:: Assignment ::
All entries shown below should be duplicated character for character.

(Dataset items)

--------------------

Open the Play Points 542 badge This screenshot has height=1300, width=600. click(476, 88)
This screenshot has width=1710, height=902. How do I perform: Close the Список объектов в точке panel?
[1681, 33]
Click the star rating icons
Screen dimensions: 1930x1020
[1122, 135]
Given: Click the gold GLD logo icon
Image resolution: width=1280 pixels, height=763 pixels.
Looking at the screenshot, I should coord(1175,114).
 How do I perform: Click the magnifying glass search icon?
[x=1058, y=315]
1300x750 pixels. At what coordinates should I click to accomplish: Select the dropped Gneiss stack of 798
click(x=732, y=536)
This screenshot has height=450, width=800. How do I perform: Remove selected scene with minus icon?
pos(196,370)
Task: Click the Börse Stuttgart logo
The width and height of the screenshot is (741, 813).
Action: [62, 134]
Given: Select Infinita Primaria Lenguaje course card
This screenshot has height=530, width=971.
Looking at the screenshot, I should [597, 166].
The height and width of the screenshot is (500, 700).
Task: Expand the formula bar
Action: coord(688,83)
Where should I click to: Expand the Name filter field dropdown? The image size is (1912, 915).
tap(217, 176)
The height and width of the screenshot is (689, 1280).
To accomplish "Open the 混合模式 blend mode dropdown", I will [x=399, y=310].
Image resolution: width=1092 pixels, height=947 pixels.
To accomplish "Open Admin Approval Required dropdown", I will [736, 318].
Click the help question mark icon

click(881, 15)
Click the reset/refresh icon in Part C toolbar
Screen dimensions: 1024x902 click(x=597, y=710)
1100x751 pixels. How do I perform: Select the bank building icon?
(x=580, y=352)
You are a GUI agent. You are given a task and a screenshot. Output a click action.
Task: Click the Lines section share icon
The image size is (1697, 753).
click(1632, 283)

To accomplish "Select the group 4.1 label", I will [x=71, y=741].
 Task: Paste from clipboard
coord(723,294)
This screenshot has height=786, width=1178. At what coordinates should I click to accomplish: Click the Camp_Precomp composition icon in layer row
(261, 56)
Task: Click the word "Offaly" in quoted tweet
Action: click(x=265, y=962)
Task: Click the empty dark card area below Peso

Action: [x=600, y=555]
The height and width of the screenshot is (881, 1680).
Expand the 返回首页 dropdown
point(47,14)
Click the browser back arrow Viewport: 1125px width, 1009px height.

--------------------

:: Solved exercise ::
Open the Play Points 542 badge This screenshot has height=1300, width=600. click(476, 88)
This screenshot has width=1710, height=902. How do I perform: Close the Список объектов в точке panel?
[1681, 33]
Click the star rating icons
Screen dimensions: 1930x1020
[1122, 135]
Given: Click the gold GLD logo icon
Image resolution: width=1280 pixels, height=763 pixels.
Looking at the screenshot, I should coord(1175,114).
 How do I perform: Click the magnifying glass search icon?
[x=1058, y=315]
1300x750 pixels. At what coordinates should I click to accomplish: Select the dropped Gneiss stack of 798
click(x=732, y=536)
This screenshot has height=450, width=800. How do I perform: Remove selected scene with minus icon?
pos(196,370)
Task: Click the Börse Stuttgart logo
The width and height of the screenshot is (741, 813).
Action: [62, 134]
Given: Select Infinita Primaria Lenguaje course card
This screenshot has height=530, width=971.
Looking at the screenshot, I should [597, 166].
The height and width of the screenshot is (500, 700).
Task: Expand the formula bar
Action: coord(688,83)
Where should I click to: Expand the Name filter field dropdown? The image size is (1912, 915).
tap(217, 176)
The height and width of the screenshot is (689, 1280).
To accomplish "Open the 混合模式 blend mode dropdown", I will [x=399, y=310].
Image resolution: width=1092 pixels, height=947 pixels.
To accomplish "Open Admin Approval Required dropdown", I will [736, 318].
Click the help question mark icon

click(881, 15)
Click the reset/refresh icon in Part C toolbar
Screen dimensions: 1024x902 click(x=597, y=710)
1100x751 pixels. How do I perform: Select the bank building icon?
(x=580, y=352)
You are a GUI agent. You are given a task and a screenshot. Output a click action.
Task: Click the Lines section share icon
The image size is (1697, 753).
click(1632, 283)

To accomplish "Select the group 4.1 label", I will [x=71, y=741].
 Task: Paste from clipboard
coord(723,294)
This screenshot has height=786, width=1178. At what coordinates should I click to accomplish: Click the Camp_Precomp composition icon in layer row
(261, 56)
Task: Click the word "Offaly" in quoted tweet
Action: click(x=265, y=962)
Task: Click the empty dark card area below Peso

Action: [x=600, y=555]
The height and width of the screenshot is (881, 1680).
Expand the 返回首页 dropdown
point(47,14)
Click the browser back arrow Viewport: 1125px width, 1009px height.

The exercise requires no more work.